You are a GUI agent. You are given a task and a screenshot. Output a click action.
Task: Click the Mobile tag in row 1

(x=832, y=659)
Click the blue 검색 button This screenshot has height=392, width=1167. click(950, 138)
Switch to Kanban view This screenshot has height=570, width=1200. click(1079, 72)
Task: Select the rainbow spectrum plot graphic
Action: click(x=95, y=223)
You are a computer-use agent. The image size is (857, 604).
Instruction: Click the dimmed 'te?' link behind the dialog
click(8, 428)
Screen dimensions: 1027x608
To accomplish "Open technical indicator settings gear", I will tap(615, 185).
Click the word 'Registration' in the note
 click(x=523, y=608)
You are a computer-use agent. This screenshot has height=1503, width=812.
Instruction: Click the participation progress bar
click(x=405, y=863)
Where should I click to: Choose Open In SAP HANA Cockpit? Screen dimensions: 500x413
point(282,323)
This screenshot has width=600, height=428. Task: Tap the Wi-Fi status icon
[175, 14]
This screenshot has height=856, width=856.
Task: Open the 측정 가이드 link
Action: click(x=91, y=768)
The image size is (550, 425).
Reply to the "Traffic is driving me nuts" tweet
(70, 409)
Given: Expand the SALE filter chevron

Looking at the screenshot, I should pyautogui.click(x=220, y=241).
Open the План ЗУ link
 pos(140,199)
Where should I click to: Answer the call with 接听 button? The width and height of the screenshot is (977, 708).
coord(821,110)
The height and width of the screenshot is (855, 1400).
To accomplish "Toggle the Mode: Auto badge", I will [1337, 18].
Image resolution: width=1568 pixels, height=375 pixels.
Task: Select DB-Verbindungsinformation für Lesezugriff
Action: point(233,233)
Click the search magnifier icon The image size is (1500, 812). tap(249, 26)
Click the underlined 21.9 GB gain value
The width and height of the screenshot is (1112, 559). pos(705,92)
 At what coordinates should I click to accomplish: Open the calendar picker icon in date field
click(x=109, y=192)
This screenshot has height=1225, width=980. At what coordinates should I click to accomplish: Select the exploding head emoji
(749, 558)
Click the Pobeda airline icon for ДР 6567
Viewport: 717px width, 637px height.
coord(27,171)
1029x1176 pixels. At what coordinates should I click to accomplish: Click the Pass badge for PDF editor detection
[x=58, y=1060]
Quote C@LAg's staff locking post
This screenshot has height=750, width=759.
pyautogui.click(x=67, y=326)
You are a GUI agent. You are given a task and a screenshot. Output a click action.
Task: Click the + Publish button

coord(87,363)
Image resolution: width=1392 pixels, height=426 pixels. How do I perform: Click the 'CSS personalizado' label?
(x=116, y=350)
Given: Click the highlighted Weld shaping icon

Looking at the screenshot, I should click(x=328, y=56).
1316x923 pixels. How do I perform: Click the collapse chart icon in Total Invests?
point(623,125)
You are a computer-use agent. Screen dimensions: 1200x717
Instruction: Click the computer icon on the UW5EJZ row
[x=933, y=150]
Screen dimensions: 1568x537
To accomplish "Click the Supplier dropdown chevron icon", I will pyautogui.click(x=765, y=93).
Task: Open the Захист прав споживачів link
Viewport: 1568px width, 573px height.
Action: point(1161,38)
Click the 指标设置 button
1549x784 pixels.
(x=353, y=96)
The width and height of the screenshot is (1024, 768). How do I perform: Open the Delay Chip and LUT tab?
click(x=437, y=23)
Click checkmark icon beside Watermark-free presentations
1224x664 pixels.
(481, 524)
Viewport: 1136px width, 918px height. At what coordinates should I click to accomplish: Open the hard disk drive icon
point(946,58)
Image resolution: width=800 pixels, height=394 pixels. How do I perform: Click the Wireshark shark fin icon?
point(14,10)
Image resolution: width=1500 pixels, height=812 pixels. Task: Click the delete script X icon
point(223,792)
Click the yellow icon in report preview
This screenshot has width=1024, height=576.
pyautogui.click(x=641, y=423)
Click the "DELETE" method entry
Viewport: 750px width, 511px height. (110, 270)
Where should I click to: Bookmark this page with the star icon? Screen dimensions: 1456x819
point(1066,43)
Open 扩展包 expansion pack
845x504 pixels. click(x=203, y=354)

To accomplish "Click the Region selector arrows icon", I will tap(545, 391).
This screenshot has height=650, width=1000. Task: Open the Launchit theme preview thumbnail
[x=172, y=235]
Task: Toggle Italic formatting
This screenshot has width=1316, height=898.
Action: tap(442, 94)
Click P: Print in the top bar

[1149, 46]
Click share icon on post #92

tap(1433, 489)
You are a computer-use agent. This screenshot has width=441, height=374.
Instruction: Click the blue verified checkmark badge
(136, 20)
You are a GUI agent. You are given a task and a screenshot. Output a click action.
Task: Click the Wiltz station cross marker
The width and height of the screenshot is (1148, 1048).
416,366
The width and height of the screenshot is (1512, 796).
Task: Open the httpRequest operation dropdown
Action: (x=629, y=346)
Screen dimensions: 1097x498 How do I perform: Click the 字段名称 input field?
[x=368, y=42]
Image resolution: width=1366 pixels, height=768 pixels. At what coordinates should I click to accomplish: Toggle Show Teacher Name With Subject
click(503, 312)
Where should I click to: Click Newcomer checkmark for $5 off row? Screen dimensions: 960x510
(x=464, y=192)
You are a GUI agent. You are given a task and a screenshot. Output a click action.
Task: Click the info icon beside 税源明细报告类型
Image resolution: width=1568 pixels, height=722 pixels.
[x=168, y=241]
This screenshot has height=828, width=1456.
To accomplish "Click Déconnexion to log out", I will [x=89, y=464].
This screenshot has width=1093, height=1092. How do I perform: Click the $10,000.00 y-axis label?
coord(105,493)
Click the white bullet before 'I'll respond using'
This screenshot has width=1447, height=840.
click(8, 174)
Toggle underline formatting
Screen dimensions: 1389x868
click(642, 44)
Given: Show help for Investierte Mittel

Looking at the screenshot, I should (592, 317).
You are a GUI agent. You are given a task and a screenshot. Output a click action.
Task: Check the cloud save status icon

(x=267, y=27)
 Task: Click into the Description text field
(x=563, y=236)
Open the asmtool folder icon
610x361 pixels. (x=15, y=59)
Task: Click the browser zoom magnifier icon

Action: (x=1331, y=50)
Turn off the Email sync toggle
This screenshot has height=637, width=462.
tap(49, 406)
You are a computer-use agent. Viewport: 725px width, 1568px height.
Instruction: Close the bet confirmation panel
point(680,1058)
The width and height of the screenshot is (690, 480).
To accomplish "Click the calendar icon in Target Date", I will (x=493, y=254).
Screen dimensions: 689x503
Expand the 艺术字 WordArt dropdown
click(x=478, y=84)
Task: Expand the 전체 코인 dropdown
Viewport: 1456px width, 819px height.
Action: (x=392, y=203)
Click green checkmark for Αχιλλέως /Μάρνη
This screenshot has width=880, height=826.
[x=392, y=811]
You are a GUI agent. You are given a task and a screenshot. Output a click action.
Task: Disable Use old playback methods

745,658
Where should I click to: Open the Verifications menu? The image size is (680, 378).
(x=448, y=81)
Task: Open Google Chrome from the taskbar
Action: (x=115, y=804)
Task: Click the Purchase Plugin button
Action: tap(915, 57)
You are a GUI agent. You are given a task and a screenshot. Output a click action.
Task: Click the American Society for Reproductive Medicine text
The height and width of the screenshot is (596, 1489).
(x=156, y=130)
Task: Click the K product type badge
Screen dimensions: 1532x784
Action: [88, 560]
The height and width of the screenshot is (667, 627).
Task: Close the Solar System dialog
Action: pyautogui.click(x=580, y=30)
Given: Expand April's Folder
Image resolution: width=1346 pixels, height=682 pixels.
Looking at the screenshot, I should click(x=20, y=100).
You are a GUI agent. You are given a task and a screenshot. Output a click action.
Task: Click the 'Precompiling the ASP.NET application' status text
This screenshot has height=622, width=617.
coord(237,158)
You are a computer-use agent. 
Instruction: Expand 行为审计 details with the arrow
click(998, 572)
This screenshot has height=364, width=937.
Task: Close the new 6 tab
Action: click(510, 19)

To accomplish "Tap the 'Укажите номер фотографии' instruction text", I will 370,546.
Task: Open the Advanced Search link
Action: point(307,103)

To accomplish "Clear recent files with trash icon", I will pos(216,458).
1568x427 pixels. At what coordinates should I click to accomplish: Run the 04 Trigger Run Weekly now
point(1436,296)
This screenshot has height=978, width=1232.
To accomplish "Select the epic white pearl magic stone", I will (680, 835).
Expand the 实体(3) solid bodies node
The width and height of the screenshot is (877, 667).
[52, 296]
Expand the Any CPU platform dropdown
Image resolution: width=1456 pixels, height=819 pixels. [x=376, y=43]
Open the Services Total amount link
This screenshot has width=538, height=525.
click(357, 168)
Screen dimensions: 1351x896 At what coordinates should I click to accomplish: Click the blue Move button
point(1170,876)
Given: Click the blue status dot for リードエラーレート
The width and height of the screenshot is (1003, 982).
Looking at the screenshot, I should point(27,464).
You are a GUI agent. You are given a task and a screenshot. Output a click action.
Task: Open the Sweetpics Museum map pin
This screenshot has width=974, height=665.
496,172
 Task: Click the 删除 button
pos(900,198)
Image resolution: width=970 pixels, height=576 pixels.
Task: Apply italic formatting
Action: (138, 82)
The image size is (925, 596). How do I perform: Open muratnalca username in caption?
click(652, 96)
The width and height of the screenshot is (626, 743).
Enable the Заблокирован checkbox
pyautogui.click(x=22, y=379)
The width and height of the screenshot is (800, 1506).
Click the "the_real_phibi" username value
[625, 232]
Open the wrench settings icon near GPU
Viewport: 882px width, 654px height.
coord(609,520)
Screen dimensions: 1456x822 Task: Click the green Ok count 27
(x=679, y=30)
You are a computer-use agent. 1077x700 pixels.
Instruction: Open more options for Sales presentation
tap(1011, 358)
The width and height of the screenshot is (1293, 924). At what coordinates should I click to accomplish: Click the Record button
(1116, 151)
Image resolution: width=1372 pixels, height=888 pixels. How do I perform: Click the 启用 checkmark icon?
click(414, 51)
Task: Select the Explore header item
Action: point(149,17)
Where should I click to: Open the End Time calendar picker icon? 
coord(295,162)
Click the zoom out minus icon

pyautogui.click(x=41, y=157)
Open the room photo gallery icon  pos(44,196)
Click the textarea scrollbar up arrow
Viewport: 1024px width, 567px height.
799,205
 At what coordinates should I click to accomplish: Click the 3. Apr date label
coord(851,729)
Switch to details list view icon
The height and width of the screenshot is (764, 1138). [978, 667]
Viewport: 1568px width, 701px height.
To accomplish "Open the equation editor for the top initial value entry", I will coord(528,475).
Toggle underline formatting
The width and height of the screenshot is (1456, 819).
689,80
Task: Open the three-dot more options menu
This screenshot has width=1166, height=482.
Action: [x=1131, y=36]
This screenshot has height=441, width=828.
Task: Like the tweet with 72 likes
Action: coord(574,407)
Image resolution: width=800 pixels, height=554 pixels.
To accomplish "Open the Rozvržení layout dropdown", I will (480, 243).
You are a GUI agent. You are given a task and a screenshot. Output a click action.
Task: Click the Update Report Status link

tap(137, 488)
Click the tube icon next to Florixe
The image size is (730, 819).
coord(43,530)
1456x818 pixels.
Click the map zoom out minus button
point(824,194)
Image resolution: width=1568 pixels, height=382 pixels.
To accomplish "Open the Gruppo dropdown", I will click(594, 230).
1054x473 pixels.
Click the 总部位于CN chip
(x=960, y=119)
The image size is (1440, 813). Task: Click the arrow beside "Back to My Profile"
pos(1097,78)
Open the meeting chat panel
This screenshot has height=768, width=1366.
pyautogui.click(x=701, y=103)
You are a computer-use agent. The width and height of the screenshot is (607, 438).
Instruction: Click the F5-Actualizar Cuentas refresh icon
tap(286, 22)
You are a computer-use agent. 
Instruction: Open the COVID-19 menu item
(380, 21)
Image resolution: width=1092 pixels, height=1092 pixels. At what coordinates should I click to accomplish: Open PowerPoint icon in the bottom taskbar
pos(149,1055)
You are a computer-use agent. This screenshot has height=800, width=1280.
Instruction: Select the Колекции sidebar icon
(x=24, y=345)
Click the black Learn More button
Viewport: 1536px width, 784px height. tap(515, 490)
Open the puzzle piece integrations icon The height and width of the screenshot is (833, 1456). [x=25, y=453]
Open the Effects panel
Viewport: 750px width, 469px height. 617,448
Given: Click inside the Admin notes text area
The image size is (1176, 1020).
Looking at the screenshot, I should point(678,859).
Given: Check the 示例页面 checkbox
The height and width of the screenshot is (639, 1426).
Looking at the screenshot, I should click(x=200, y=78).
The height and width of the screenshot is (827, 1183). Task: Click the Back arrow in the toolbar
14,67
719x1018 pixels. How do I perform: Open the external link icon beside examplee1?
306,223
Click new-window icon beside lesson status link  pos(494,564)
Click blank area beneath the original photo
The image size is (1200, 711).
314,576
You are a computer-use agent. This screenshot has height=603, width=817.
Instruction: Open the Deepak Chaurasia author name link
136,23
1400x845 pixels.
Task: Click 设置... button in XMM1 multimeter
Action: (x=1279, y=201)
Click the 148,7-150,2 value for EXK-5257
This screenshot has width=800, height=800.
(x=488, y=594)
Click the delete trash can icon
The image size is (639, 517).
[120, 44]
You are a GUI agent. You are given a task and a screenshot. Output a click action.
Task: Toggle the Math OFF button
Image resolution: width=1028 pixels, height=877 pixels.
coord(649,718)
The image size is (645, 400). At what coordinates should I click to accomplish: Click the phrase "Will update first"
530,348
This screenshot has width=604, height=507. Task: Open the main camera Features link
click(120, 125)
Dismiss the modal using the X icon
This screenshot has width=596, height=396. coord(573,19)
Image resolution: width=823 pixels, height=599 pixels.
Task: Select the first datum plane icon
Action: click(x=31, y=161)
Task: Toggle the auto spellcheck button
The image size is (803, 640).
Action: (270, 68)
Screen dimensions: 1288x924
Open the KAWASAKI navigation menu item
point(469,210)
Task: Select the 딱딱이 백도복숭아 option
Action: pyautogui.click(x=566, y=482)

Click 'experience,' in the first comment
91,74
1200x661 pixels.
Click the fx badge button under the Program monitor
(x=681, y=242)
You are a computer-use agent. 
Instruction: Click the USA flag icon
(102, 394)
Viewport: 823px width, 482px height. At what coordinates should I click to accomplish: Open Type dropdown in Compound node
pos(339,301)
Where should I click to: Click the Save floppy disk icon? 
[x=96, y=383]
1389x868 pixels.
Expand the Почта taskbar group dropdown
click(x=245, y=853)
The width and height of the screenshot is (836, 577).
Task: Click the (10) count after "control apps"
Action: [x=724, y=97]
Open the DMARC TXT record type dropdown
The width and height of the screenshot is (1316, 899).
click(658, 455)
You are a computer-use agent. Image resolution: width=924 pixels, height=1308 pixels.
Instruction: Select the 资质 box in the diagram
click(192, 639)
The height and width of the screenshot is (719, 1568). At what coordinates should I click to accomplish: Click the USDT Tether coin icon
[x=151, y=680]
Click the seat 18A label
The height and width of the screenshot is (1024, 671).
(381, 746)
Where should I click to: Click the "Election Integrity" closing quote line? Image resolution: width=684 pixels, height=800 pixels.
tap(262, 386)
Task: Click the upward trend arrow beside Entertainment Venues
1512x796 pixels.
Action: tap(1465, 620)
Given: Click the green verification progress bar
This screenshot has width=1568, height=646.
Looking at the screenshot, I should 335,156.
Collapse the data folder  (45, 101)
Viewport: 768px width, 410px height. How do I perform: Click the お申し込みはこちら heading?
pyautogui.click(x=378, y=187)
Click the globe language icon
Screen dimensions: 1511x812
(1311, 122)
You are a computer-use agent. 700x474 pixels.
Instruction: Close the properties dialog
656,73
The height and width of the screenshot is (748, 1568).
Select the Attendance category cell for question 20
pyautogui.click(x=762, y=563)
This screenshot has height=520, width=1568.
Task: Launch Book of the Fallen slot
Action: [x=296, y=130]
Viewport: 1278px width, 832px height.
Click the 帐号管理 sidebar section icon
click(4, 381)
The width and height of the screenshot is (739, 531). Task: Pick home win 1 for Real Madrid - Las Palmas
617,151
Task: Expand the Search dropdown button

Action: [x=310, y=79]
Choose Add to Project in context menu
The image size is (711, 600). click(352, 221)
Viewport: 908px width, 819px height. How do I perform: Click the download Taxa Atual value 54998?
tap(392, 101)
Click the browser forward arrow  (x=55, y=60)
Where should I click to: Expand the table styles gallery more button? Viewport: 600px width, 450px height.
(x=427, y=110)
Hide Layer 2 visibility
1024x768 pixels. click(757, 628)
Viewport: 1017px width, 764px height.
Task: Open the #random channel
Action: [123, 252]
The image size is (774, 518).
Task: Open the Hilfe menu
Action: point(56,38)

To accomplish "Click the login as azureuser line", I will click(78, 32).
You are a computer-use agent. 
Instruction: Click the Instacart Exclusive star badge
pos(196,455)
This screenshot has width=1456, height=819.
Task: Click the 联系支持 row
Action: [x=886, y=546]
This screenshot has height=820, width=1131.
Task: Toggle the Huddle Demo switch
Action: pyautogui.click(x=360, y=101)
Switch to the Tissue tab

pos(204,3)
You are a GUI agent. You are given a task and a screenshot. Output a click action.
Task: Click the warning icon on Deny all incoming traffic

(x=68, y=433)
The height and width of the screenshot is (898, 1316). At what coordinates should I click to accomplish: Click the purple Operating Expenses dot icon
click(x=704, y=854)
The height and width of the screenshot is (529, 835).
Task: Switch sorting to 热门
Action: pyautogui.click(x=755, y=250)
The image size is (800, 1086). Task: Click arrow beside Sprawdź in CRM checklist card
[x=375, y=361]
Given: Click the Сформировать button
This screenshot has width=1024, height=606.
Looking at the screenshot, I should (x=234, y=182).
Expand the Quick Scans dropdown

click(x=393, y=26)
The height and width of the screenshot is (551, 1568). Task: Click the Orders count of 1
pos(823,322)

§ §

_Work to do_: Turn the records between the lines holding "Collapse the data" and "(1311, 122)", inclusive, into a two-column CSV with the headers instruction and action, one row per record. Quote every field and replace any line breaks inside a field with spaces.

_Finished answer_:
instruction,action
"Collapse the data folder","(45, 101)"
"Viewport: 768px width, 410px height. How do I perform: Click the お申し込みはこちら heading?","pyautogui.click(x=378, y=187)"
"Click the globe language icon Screen dimensions: 1511x812","(1311, 122)"